Not since he was last seen jumping on Oprah Winfrey’s sofa has a video of Tom Cruise generated so many headlines.
Except this time it was not Tom Cruise, but a set of sophisticated deepfakes so convincing that they quickly ran up nearly 12m views when they appeared on TikTok last week under the account @deeptomcruise.
Their incredible realism stoked new fears over the implications of the technology in the hands of those intent on spreading disinformation, but the man behind the videos, Belgian visual effects expert Chris Ume, wants people to know the sophistication of his videos is not so easily replicable.
“It’s a fantasy that people can do this from their own computer,” said Ume, a former cameraman who entered the visual effects field around five years ago. “You can’t create art using a bicycle.”
The hyperrealism achieved in these particular clips required months of preparation on top of Ume’s skills in traditional visual effects and deepfakes, high-end hardware, and the talents of Tom Cruise impersonator Miles Fisher.

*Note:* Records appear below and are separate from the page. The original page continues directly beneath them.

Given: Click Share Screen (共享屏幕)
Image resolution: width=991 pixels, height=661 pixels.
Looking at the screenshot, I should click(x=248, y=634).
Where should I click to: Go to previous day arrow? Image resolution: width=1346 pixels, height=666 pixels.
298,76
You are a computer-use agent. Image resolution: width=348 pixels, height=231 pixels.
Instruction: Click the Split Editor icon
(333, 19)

Ume spent two months training an artificial intelligence program with a huge number of images of Cruise in order to create a digital replica, with a few additional days to adjust it for each individual scene. The videos, which are less than a minute long, required 24 hours of post-production work each.

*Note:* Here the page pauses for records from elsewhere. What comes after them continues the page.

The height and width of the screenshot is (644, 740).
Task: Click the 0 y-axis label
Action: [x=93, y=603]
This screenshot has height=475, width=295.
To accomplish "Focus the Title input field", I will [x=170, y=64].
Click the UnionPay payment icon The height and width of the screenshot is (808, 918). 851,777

The end results are startlingly realistic. In one of the videos, the synthetic Cruise shows off a coin trick, ending with the line: “It’s all the real thing”, followed by the actor’s signature laugh. In other videos, he can be seen golfing or tripping over a carpet, without breaking the illusion.

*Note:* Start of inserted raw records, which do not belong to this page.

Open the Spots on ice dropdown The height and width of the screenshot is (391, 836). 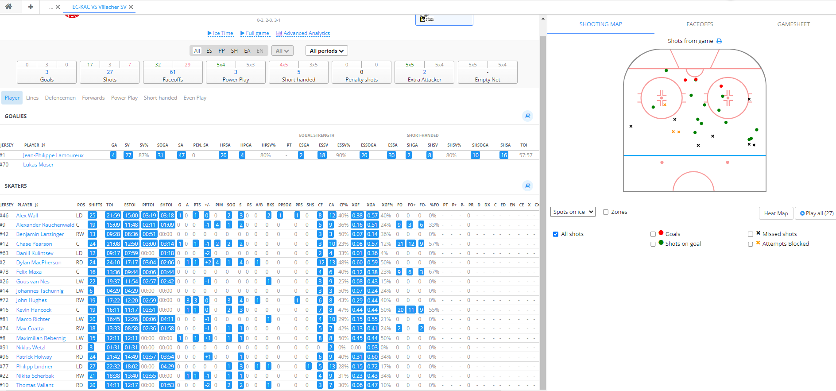pos(573,212)
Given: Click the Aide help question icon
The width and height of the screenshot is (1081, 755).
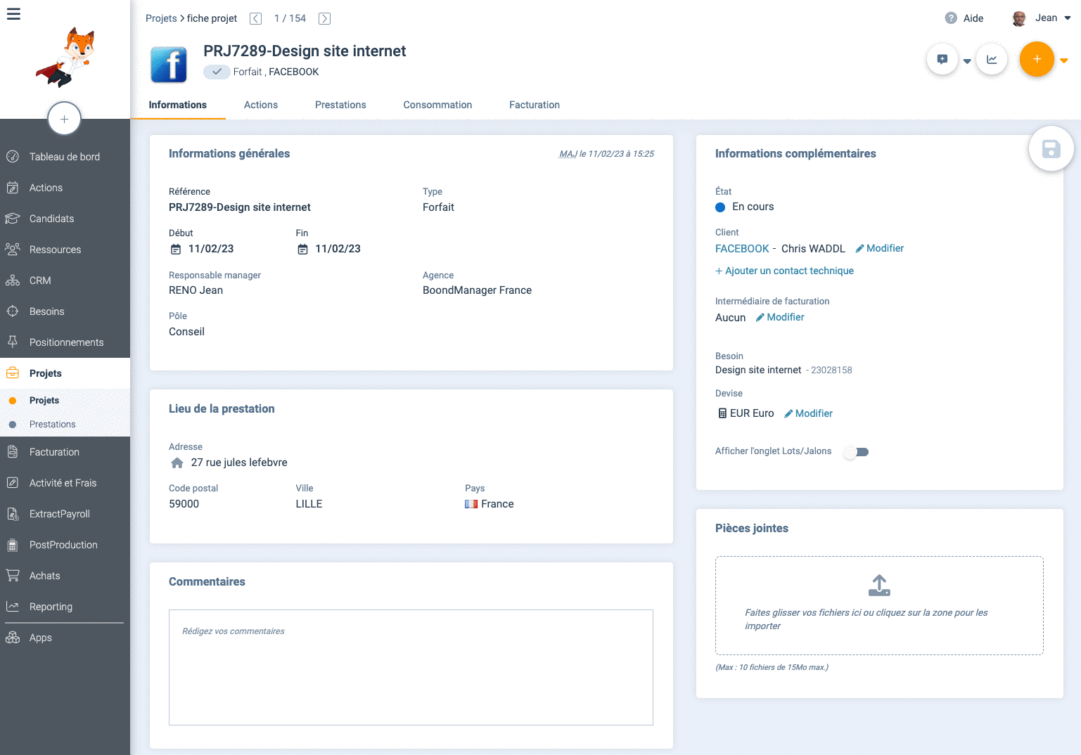Looking at the screenshot, I should [951, 18].
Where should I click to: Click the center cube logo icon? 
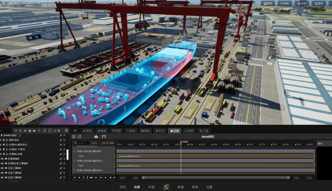coord(166,187)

Henry Ajder, an expert on synthetic media, noted that even some of the publicly available deepfake detectors had been fooled. “The fact that these examples evaded some tools shows there is a long way to go before we can have confidence deploying them in critical scenarios, at least in the case of videos,” he said.
Deepfakes have been the subject of distrust over the potential for disinformation since they emerged in 2017. But Ajder pointed out that documented political deepfakes to date have been satirical or educational. Over-emphasising their prevalence, he said, risked giving politicians plausible deniability in genuine cases of wrongdoing.
Several social media companies have taken steps to prohibit or limit deepfakes. In August, TikTok announced a ban on misleading “synthetic or manipulated content”. Facebook announced a specific ban on deepfakes in January with exceptions for parody and satire, while Twitter’s policy is to label tweets with manipulated or synthetic media, but only to remove them if they are likely to cause harm.
Ume said he supported laws to govern the misuse of the technology. “The technique might get better and in a few years, people with bad intentions might start to use it,” he said. “I strongly think there should be laws: There is always going to be misuse — every tech has to deal with these kind of things.”
“I never want to use it in a malicious way, I just want to make people smile,” he added. “I’m glad I did this — it managed to create awareness and actually fulfilled its purpose.”
Ume, who is among the vanguard of deepfake creators who turned their hobbies into professional-grade work, began dabbling in synthetic media in 2018, after watching a news bulletin about the subject.
His earlier work on YouTube includes a video of Kit Harington, the actor who played Jon Snow, apologising for the controversial final season of Game of Thrones. “I really didn’t like Season 8”, he said.
Synthetic media is increasingly ubiquitous. Last week, MyHeritage and computer vision company D-ID unveiled ‘deep nostalgia’, which can create short videos from uploaded photos
Ume is currently working on Sassy Justice, a synthetic media show from South Park creators Trey Parker and Matt Stone, alongside British comic Peter Serafinowicz.
Ume, who appears to be enjoying his recent notoriety, said he had achieved one of his dreams by working with Parker and Stone. The other is to be part of a new Lord of the Rings.
“If Peter Jackson is reading this I’m here,” he said, pointing to an animation he made of Gollum singing along to Sinead O’Connor.